- ABOUT THIS TASK -
Retype the listing exactly, so that the copy matches it line for line.

======== EXTRACTED RECORDS

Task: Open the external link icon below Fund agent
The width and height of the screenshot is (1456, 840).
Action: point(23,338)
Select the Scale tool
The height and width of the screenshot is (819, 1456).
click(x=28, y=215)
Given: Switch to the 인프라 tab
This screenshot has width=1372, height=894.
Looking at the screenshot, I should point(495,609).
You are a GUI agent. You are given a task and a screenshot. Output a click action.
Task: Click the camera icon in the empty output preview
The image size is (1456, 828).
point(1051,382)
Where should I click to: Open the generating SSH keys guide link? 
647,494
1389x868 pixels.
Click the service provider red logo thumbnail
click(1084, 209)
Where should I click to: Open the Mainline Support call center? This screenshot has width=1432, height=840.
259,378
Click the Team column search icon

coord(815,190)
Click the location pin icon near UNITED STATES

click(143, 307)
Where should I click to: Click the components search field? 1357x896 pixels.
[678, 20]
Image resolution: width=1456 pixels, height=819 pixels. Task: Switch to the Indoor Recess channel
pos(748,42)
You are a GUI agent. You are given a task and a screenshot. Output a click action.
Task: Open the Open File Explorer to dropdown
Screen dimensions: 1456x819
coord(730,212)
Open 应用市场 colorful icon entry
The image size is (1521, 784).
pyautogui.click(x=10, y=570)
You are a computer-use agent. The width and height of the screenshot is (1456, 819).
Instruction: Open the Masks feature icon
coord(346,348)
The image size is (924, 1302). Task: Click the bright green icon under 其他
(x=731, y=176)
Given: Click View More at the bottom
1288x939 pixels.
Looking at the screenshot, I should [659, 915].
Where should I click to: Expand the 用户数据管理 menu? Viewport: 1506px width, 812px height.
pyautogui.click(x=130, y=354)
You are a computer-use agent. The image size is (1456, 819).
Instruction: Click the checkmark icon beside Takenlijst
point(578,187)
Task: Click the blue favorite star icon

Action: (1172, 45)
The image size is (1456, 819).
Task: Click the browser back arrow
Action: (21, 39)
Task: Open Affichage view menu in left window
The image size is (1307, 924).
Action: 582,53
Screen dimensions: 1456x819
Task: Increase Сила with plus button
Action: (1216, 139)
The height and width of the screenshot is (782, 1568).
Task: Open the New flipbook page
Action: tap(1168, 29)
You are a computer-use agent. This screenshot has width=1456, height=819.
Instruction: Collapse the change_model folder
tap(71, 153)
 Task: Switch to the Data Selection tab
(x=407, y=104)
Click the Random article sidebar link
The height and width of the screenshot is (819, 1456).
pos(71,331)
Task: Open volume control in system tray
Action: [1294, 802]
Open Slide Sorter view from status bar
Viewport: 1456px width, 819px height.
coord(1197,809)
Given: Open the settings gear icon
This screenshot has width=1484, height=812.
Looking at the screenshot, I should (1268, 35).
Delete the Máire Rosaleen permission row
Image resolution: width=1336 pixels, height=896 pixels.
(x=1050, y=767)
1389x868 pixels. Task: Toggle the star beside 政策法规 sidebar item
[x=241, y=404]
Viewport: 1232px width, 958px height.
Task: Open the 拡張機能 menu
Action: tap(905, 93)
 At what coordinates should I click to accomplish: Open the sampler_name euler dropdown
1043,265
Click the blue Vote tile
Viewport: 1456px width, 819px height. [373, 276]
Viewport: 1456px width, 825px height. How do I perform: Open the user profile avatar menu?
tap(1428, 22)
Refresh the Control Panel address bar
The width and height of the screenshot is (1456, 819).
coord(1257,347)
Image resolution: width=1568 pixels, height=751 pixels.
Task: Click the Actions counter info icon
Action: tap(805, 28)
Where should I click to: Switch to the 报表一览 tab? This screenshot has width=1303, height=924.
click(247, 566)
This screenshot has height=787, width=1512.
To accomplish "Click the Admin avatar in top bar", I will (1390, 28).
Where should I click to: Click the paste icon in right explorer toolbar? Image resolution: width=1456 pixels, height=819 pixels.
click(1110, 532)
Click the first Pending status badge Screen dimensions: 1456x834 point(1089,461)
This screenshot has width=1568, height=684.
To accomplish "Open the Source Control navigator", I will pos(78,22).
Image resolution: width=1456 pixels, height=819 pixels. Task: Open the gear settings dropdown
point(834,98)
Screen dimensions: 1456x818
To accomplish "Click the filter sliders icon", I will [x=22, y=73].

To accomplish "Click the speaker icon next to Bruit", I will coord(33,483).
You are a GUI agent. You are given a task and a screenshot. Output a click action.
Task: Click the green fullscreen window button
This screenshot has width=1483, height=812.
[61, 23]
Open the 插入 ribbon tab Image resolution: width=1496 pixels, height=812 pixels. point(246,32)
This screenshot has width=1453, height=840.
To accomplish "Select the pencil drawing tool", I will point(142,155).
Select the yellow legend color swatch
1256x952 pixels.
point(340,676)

================

- WRITTEN ANSWER -
Task: Open the external link icon below Fund agent
The width and height of the screenshot is (1456, 840).
Action: point(23,338)
Select the Scale tool
The height and width of the screenshot is (819, 1456).
click(x=28, y=215)
Given: Switch to the 인프라 tab
This screenshot has width=1372, height=894.
Looking at the screenshot, I should point(495,609).
You are a GUI agent. You are given a task and a screenshot. Output a click action.
Task: Click the camera icon in the empty output preview
The image size is (1456, 828).
point(1051,382)
Where should I click to: Open the generating SSH keys guide link? 
647,494
1389x868 pixels.
Click the service provider red logo thumbnail
click(1084, 209)
Where should I click to: Open the Mainline Support call center? This screenshot has width=1432, height=840.
259,378
Click the Team column search icon

coord(815,190)
Click the location pin icon near UNITED STATES

click(143, 307)
Where should I click to: Click the components search field? 1357x896 pixels.
[678, 20]
Image resolution: width=1456 pixels, height=819 pixels. Task: Switch to the Indoor Recess channel
pos(748,42)
You are a GUI agent. You are given a task and a screenshot. Output a click action.
Task: Open the Open File Explorer to dropdown
Screen dimensions: 1456x819
coord(730,212)
Open 应用市场 colorful icon entry
The image size is (1521, 784).
pyautogui.click(x=10, y=570)
You are a computer-use agent. The width and height of the screenshot is (1456, 819).
Instruction: Open the Masks feature icon
coord(346,348)
The image size is (924, 1302). Task: Click the bright green icon under 其他
(x=731, y=176)
Given: Click View More at the bottom
1288x939 pixels.
Looking at the screenshot, I should [659, 915].
Where should I click to: Expand the 用户数据管理 menu? Viewport: 1506px width, 812px height.
pyautogui.click(x=130, y=354)
You are a computer-use agent. The image size is (1456, 819).
Instruction: Click the checkmark icon beside Takenlijst
point(578,187)
Task: Click the blue favorite star icon

Action: (1172, 45)
The image size is (1456, 819).
Task: Click the browser back arrow
Action: (21, 39)
Task: Open Affichage view menu in left window
The image size is (1307, 924).
Action: 582,53
Screen dimensions: 1456x819
Task: Increase Сила with plus button
Action: (1216, 139)
The height and width of the screenshot is (782, 1568).
Task: Open the New flipbook page
Action: tap(1168, 29)
You are a computer-use agent. This screenshot has width=1456, height=819.
Instruction: Collapse the change_model folder
tap(71, 153)
 Task: Switch to the Data Selection tab
(x=407, y=104)
Click the Random article sidebar link
The height and width of the screenshot is (819, 1456).
pos(71,331)
Task: Open volume control in system tray
Action: [1294, 802]
Open Slide Sorter view from status bar
Viewport: 1456px width, 819px height.
coord(1197,809)
Given: Open the settings gear icon
This screenshot has width=1484, height=812.
Looking at the screenshot, I should (1268, 35).
Delete the Máire Rosaleen permission row
Image resolution: width=1336 pixels, height=896 pixels.
(x=1050, y=767)
1389x868 pixels. Task: Toggle the star beside 政策法规 sidebar item
[x=241, y=404]
Viewport: 1232px width, 958px height.
Task: Open the 拡張機能 menu
Action: tap(905, 93)
 At what coordinates should I click to accomplish: Open the sampler_name euler dropdown
1043,265
Click the blue Vote tile
Viewport: 1456px width, 819px height. [373, 276]
Viewport: 1456px width, 825px height. How do I perform: Open the user profile avatar menu?
tap(1428, 22)
Refresh the Control Panel address bar
The width and height of the screenshot is (1456, 819).
coord(1257,347)
Image resolution: width=1568 pixels, height=751 pixels.
Task: Click the Actions counter info icon
Action: tap(805, 28)
Where should I click to: Switch to the 报表一览 tab? This screenshot has width=1303, height=924.
click(247, 566)
This screenshot has height=787, width=1512.
To accomplish "Click the Admin avatar in top bar", I will (1390, 28).
Where should I click to: Click the paste icon in right explorer toolbar? Image resolution: width=1456 pixels, height=819 pixels.
click(1110, 532)
Click the first Pending status badge Screen dimensions: 1456x834 point(1089,461)
This screenshot has width=1568, height=684.
To accomplish "Open the Source Control navigator", I will pos(78,22).
Image resolution: width=1456 pixels, height=819 pixels. Task: Open the gear settings dropdown
point(834,98)
Screen dimensions: 1456x818
To accomplish "Click the filter sliders icon", I will [x=22, y=73].

To accomplish "Click the speaker icon next to Bruit", I will coord(33,483).
You are a GUI agent. You are given a task and a screenshot. Output a click action.
Task: Click the green fullscreen window button
This screenshot has width=1483, height=812.
[61, 23]
Open the 插入 ribbon tab Image resolution: width=1496 pixels, height=812 pixels. point(246,32)
This screenshot has width=1453, height=840.
To accomplish "Select the pencil drawing tool", I will point(142,155).
Select the yellow legend color swatch
1256x952 pixels.
point(340,676)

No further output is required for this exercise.